I was emptying my pockets onto my dresser and noticed something missing: my lighter. He'd pocketed it after cracking his beer with a hand as sly as a street hustler's. I smiled into the mirror on my bedroom wall, the day's dust and failure still glued to my face. My loss was minimal compared to the gain. Some things never change, thank God.

5.21.2010

Slowly Going the Way of the Pipe

I closely resembled a South American druglord.
The brown aviators, slicked-to-the-side hair
neatly trimmed beard, and rolled-cuff white buttown-down
worn recklessly four days prior to Memorial Day
made the comparison undeniable. The top few buttons
had been left undone, revealing a black T-shirt underneath.
My fellow graduating apprentices would chime right in
with the predictable Spic jokes which I more than welcomed.
It had become my identity within the group, it was better
to have one than not. Besides, I was on a mission to
change the stereotype through positive representation.
It was a role I embraced with open, olive-skinned arms.

I'd called my mother before leaving for the graduation dinner
asking where my old assortment of ties were hidden. It'd been
eight years since I'd worn some of them as a weekly requirement
for a criminal justice class I took in high school. I knew
that my stepfather had hijacked them, one hostage
at a time, whenever he needed to spiff up for an event.
On more than one occasion I'd had to tie the damn thing for him
the crude, thick-fingered construction worker that he is.
I didn't mind. It gave a kid an edge over a man three times his age.

My mom's house was only a mile from where the dinner ceremony
was being held. I could easily swing by and complete the get-up
with one of my old ties, loosely done of course. The effect would
be worth the process of rummaging through a bedroom closet.
Suddenly, however, it dawned on me: it'd been so long
that I'd forgotten how to tie the customary half windsor knot.
I could've looked it up on the internet as I had originally
due to the lack of a real father figure, but that would be a farce.
In my years away from the realm of formal attire I'd lost
the bit of knowledge that separated men from boys.
That was it-- I'd officially become blue collar.

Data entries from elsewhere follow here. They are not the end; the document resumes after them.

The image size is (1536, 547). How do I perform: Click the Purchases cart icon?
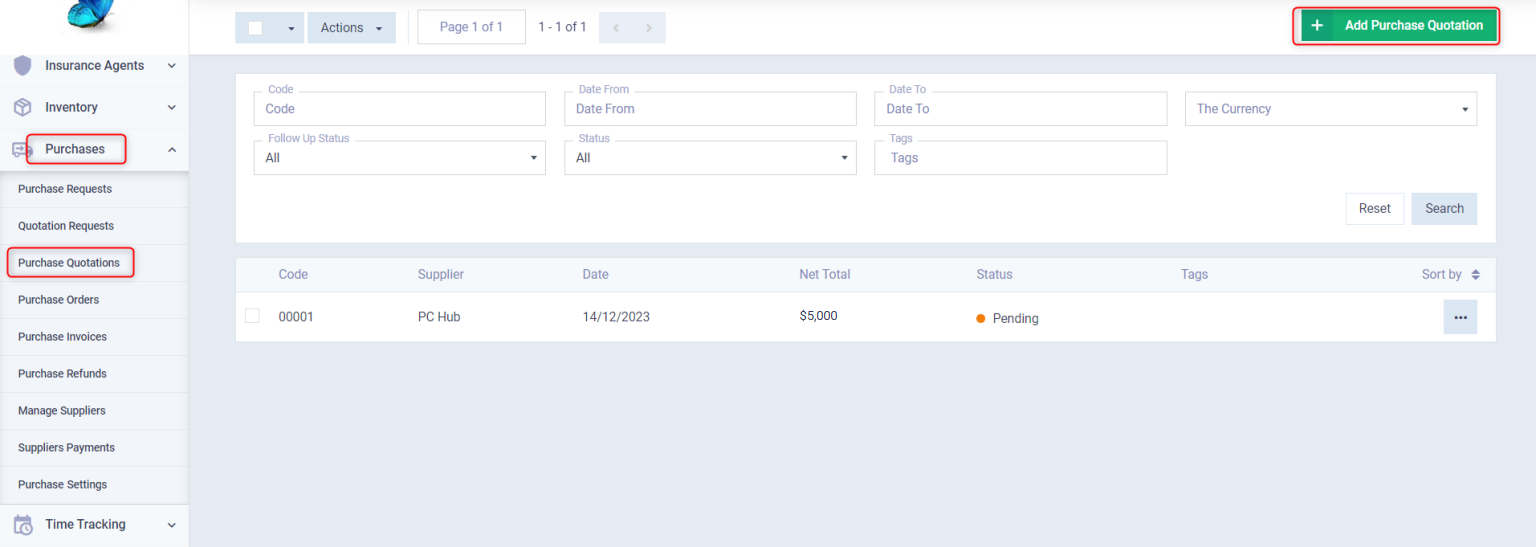coord(21,149)
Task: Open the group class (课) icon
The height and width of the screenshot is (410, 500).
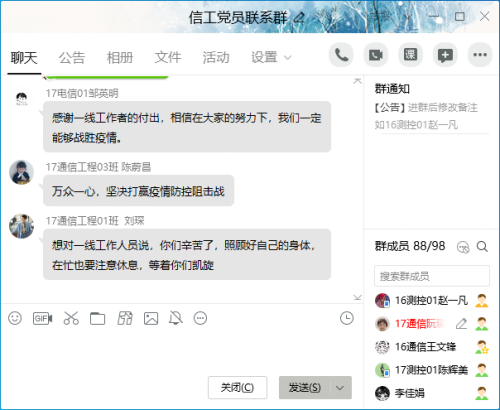Action: (x=410, y=55)
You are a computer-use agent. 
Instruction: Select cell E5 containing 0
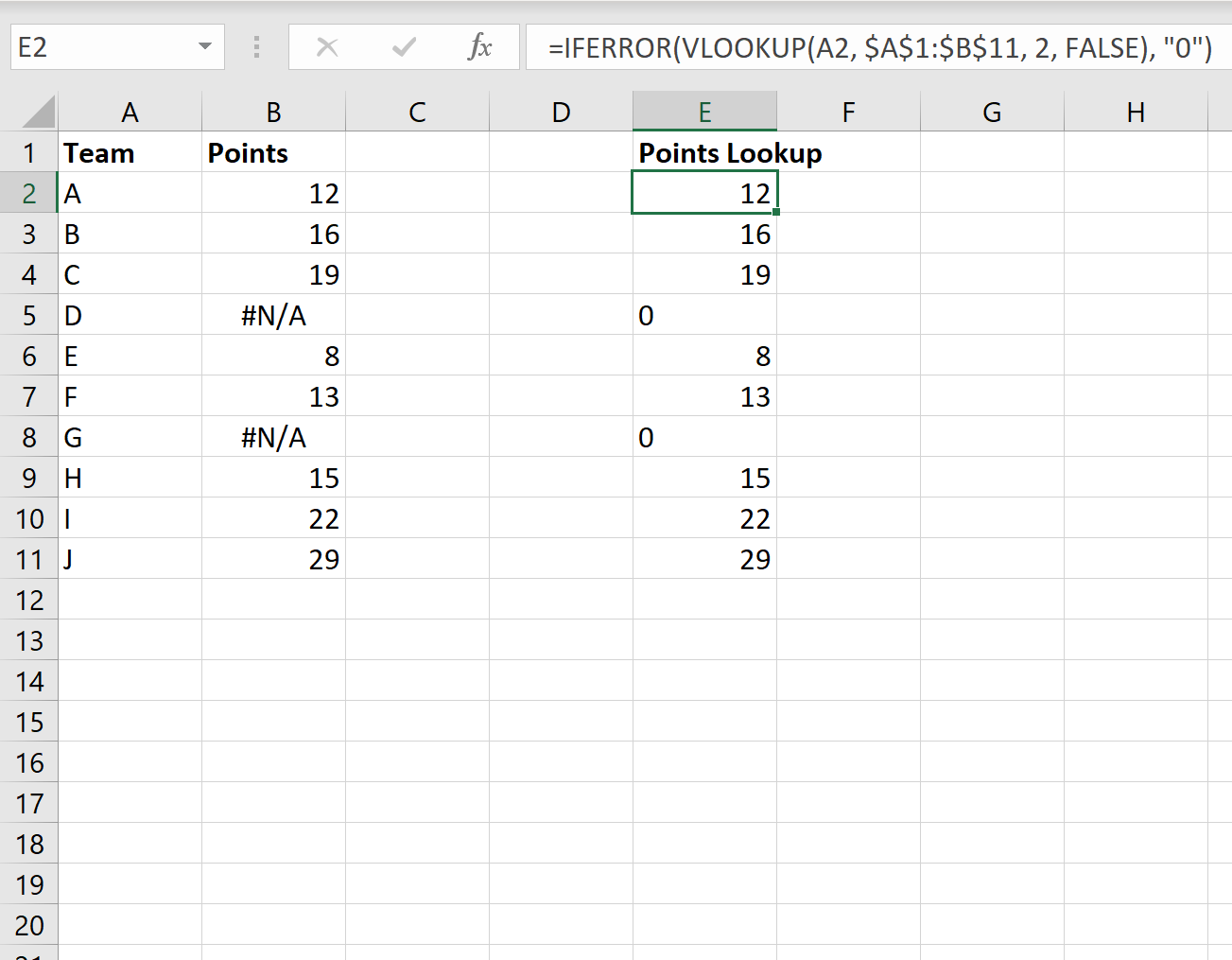point(703,315)
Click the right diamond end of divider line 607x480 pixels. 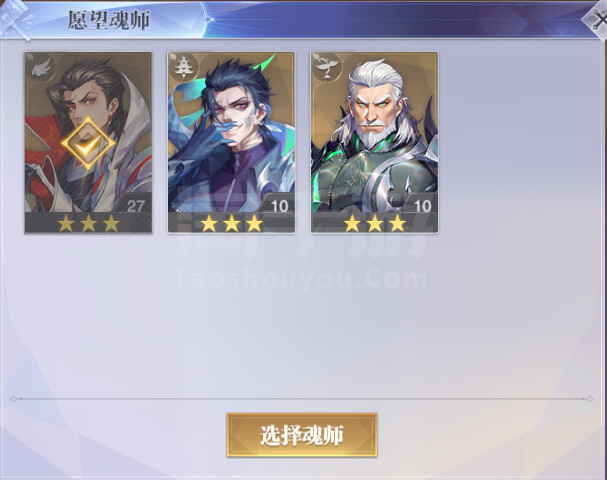click(590, 399)

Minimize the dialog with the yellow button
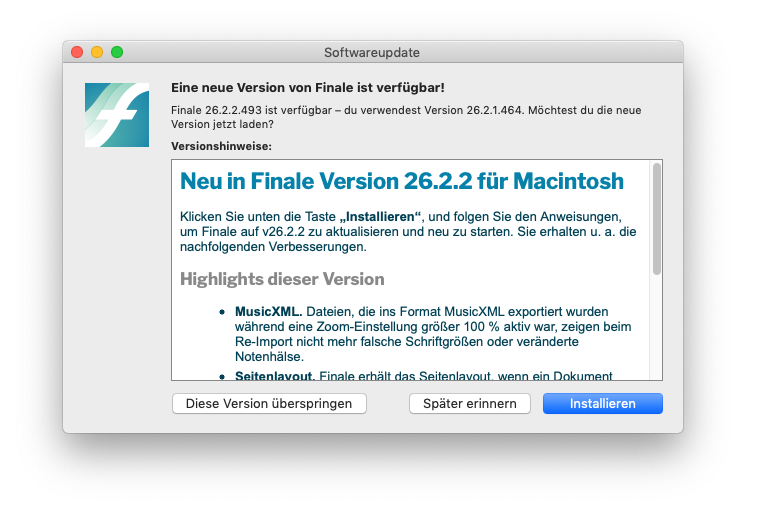(x=97, y=52)
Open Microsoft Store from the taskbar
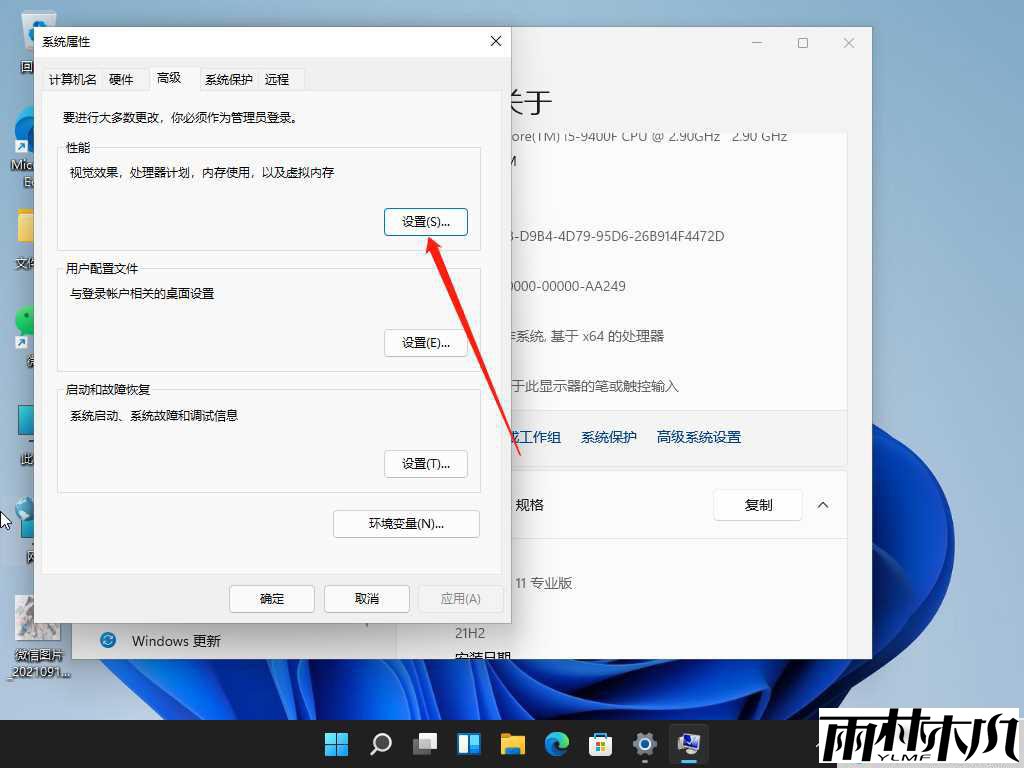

"Congratulations," I told myself in the rear-view mirror.
A Latino cartel leader regrettably content
with his place in life smiled back
the points of his white collar flapping in the breeze.

5.16.2010

The Fettered Workings of Democracy in the Hands of a Gun-toting Novice

Today I wrote my senator
urging him against
the passing of a Bill
clearly aimed at discouraging
the sale of semiautomatic handguns
in the fine State of New York.

In masterfully ignorant form
from behind the safety
of my NRA card
I concluded the letter
with a shamefully neophytic display
in the form of a cliche:

"Outlaw guns
and only outlaws will have guns."
I was too weak to resist.

Mea culpa, Mr. Heston.
I hope I've not let down
your cold dead hands again.


Currently reading:
"Breakfast of Champions" by Kurt Vonnegut.

A Pocket Full of Posies

The random facts and slightly frightening anecdotes were running rampant from his lips now and I only had myself to thank. I'd been the one making the drinks, asking if he wanted another whenever I saw that his mug was empty. Sometimes in playing host we tend to forget the difference in tolerances. My heavy-handed Canadian Club portions weren't cut enough by the ginger ale. I'd made a blubbering spectacle of a brilliant friend and was forced to face the consequences. In true runner-up form I tried to make the best of it.

"Do you know how many people I've dumped into the Hudson?" he said with devilish grin, not bothering to wait long for an answer that wasn't coming from his stunned audience. "Five."

"Jesus." The others and I looked at each other across my kitchen table in shock and awe. Those of us who had a drink in hand took a sip. The topic of cremation had come up and our pal had the perfect story ready. Anyone who doubted his skills as a conversationalist would've been silenced quite thoroughly after a few rounds in the ring with our buddy.

"So many people who sell the estates of the deceased to antique dealers include ancient urns. They're usually dustier on the outside than they are on the inside. 'We don't want Uncle Frank,' they'll tell me casually. So when I acquire the remains with the rest of the junk I walk out to the middle of the bridge and dump the ashes."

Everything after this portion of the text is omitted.